Directions for this task ▸
Print everything from the first of the lines below down to the line containing "I want to click on chart-subtitle: 20230531", including both of those lines.

☆ ☆ ☆ ☆ ☆ ☆ ☆

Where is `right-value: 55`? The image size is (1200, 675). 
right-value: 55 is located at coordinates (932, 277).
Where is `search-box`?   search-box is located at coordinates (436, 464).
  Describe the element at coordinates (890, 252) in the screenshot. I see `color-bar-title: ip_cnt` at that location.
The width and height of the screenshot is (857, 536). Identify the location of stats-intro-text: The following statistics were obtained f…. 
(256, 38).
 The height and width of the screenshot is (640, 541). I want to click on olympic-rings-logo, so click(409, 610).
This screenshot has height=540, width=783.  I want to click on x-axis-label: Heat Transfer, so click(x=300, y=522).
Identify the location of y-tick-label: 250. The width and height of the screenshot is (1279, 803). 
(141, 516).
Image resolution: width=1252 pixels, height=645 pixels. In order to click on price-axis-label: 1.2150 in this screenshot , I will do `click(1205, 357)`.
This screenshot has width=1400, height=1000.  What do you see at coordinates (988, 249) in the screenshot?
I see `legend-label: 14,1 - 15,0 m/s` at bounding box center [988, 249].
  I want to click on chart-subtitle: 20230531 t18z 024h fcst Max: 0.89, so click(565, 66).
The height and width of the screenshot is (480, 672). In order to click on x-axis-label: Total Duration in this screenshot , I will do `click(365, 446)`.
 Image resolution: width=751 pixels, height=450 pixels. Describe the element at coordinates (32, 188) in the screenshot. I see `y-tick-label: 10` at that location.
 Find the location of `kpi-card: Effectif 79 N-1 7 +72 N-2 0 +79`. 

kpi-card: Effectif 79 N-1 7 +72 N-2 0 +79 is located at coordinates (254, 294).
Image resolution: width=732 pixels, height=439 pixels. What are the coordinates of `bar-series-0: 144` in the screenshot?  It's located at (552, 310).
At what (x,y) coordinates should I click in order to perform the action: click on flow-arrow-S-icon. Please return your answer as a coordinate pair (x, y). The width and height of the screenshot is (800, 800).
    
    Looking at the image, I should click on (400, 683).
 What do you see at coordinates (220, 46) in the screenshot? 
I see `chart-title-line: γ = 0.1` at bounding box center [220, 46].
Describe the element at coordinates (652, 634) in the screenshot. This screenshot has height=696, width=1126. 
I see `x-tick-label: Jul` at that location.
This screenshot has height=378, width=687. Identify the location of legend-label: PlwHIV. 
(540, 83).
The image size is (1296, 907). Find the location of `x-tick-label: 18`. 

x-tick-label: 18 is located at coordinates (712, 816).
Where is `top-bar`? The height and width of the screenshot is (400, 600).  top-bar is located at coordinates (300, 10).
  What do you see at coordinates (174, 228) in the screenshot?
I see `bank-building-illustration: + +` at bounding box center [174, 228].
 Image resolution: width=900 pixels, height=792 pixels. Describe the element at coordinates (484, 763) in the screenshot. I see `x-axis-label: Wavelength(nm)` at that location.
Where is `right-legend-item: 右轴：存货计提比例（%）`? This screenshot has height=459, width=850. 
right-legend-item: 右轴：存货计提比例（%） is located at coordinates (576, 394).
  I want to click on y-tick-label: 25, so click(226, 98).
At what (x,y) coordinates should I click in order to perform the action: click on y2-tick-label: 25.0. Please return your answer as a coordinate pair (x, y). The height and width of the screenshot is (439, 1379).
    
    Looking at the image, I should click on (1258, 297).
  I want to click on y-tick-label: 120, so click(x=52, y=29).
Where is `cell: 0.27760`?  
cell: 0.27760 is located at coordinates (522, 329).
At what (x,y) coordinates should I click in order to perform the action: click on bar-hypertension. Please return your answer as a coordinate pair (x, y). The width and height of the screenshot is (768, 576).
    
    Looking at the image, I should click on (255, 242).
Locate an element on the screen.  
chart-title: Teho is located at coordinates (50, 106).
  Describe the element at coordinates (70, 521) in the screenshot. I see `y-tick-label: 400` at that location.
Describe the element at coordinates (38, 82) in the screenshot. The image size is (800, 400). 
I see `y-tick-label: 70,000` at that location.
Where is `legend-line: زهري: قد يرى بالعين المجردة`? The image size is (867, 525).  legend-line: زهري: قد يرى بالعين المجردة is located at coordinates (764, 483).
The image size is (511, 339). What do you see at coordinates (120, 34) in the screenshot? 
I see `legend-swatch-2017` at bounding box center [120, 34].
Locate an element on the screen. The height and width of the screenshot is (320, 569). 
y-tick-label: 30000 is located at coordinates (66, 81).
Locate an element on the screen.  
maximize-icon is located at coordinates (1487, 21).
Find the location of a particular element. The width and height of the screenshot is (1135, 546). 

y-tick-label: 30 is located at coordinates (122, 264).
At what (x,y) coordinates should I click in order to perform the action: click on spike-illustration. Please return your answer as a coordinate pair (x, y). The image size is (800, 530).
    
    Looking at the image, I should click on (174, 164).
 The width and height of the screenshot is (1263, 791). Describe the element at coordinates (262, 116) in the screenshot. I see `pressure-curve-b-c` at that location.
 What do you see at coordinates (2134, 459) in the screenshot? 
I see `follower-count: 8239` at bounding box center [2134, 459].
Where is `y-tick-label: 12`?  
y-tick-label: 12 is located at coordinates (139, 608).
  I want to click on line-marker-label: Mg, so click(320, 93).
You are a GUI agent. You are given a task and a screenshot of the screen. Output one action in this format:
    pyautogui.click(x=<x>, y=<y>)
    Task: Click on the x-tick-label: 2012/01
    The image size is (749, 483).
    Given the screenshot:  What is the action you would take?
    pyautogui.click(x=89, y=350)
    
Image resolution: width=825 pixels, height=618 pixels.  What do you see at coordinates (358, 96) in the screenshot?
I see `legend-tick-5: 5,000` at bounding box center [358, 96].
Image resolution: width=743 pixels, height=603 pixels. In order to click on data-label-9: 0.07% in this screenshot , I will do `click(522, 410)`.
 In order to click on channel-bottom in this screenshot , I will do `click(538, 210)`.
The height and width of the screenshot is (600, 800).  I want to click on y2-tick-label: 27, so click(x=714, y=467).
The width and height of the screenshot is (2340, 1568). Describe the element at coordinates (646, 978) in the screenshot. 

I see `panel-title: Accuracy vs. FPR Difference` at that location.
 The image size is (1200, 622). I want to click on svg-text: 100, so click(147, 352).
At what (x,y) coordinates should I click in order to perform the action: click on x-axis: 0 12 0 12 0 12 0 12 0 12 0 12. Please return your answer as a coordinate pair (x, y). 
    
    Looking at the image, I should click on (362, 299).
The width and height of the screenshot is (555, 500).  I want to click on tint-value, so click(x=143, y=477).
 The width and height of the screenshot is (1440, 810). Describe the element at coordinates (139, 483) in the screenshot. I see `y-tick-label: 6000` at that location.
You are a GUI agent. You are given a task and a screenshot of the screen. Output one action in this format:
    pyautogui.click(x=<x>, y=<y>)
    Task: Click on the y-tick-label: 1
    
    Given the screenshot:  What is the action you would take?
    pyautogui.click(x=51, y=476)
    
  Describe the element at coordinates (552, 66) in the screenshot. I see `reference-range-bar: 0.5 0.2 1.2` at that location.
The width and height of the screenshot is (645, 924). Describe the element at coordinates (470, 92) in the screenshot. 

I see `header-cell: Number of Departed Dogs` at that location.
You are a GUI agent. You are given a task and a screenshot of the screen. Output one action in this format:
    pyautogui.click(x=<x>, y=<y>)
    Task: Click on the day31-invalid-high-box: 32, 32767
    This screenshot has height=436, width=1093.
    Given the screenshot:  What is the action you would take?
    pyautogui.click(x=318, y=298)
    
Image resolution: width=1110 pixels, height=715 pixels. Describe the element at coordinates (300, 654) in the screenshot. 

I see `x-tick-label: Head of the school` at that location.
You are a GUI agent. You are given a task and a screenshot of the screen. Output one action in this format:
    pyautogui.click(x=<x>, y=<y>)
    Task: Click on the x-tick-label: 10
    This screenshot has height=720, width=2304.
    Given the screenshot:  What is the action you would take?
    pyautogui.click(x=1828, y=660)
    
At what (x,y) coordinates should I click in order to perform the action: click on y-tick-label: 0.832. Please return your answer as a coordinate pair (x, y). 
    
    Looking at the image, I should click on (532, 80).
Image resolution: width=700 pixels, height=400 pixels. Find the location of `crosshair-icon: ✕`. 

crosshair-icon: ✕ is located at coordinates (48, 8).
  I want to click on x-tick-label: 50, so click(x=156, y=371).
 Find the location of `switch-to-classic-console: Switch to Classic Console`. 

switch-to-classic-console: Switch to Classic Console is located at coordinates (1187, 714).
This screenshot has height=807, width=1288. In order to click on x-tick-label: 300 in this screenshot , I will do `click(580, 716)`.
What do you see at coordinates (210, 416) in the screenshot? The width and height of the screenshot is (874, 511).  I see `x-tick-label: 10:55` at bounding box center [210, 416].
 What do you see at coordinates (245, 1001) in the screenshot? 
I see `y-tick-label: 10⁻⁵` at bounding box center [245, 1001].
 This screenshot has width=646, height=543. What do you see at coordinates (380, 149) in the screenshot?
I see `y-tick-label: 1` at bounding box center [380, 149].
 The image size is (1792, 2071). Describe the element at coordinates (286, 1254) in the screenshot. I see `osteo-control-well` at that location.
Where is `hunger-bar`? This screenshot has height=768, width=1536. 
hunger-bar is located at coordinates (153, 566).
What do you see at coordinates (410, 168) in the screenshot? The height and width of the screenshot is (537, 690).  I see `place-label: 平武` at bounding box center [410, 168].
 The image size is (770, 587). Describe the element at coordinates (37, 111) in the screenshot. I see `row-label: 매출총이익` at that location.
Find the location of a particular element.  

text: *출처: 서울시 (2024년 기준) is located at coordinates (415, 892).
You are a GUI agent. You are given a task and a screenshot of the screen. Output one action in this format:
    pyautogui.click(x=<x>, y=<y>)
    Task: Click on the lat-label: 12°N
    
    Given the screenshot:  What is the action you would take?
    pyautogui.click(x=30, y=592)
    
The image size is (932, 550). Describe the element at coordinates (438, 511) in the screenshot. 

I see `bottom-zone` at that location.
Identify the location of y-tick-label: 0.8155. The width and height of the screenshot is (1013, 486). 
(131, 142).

☆ ☆ ☆ ☆ ☆ ☆ ☆

Response to the task ▸
Where is `right-value: 55`? The image size is (1200, 675). 
right-value: 55 is located at coordinates (932, 277).
Where is `search-box`?   search-box is located at coordinates (436, 464).
  Describe the element at coordinates (890, 252) in the screenshot. I see `color-bar-title: ip_cnt` at that location.
The width and height of the screenshot is (857, 536). Identify the location of stats-intro-text: The following statistics were obtained f…. 
(256, 38).
 The height and width of the screenshot is (640, 541). I want to click on olympic-rings-logo, so click(409, 610).
This screenshot has height=540, width=783.  I want to click on x-axis-label: Heat Transfer, so click(x=300, y=522).
Identify the location of y-tick-label: 250. The width and height of the screenshot is (1279, 803). 
(141, 516).
Image resolution: width=1252 pixels, height=645 pixels. In order to click on price-axis-label: 1.2150 in this screenshot , I will do `click(1205, 357)`.
This screenshot has width=1400, height=1000.  What do you see at coordinates (988, 249) in the screenshot?
I see `legend-label: 14,1 - 15,0 m/s` at bounding box center [988, 249].
  I want to click on chart-subtitle: 20230531 t18z 024h fcst Max: 0.89, so click(565, 66).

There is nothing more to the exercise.